Segment Start: Data under study

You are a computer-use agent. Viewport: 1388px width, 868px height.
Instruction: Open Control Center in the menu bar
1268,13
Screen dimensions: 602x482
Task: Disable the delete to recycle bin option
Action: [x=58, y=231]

Segment End: Data under study

The answer should be an exact copy of the data.

You are a computer-use agent. Viewport: 1388px width, 868px height.
Instruction: Open Control Center in the menu bar
1268,13
Screen dimensions: 602x482
Task: Disable the delete to recycle bin option
Action: [x=58, y=231]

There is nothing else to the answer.